## The problem
Would you please copy each line below that includes the string "icon"?

Stored data entries:
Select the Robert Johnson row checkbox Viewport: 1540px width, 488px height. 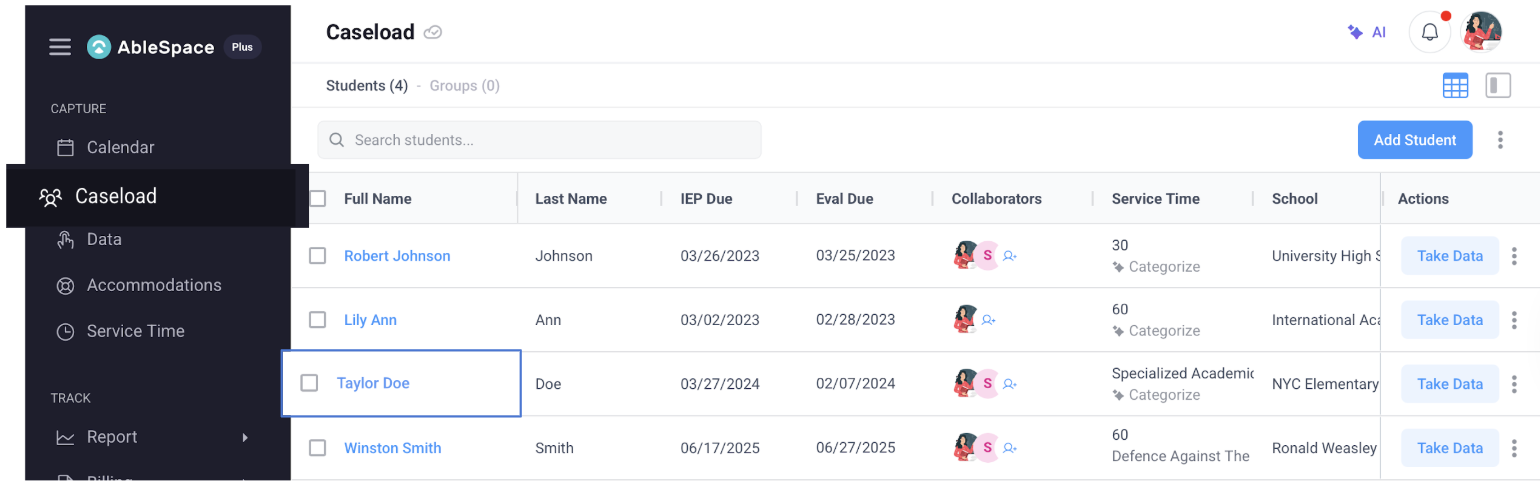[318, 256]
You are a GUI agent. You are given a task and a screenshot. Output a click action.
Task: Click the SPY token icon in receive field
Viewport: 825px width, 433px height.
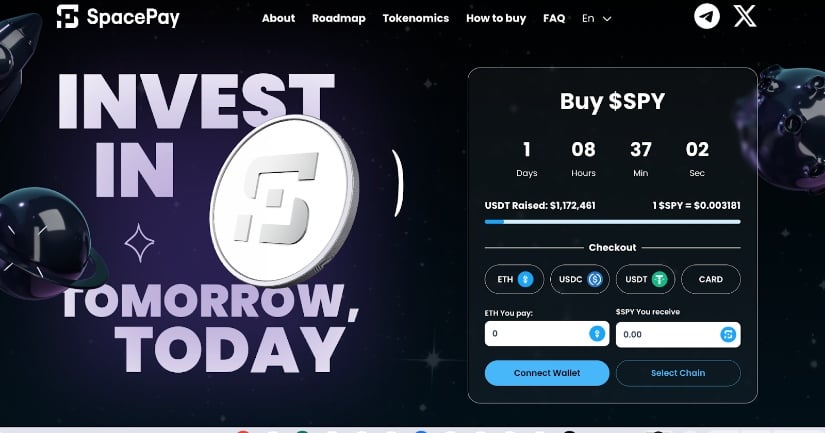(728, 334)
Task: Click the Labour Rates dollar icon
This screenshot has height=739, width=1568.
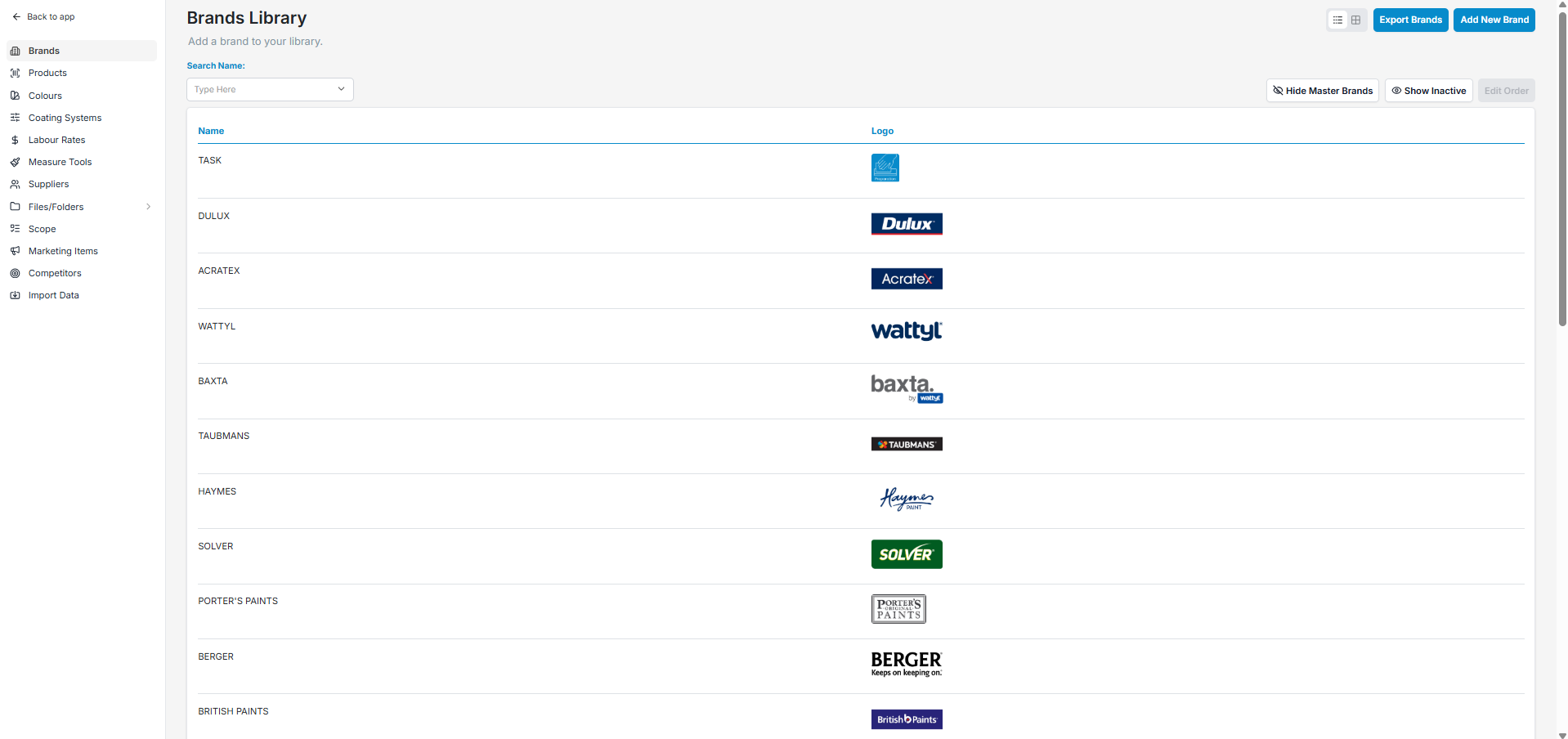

## Exercise response
Task: Click the SPY token icon in receive field
Task: Click the Labour Rates dollar icon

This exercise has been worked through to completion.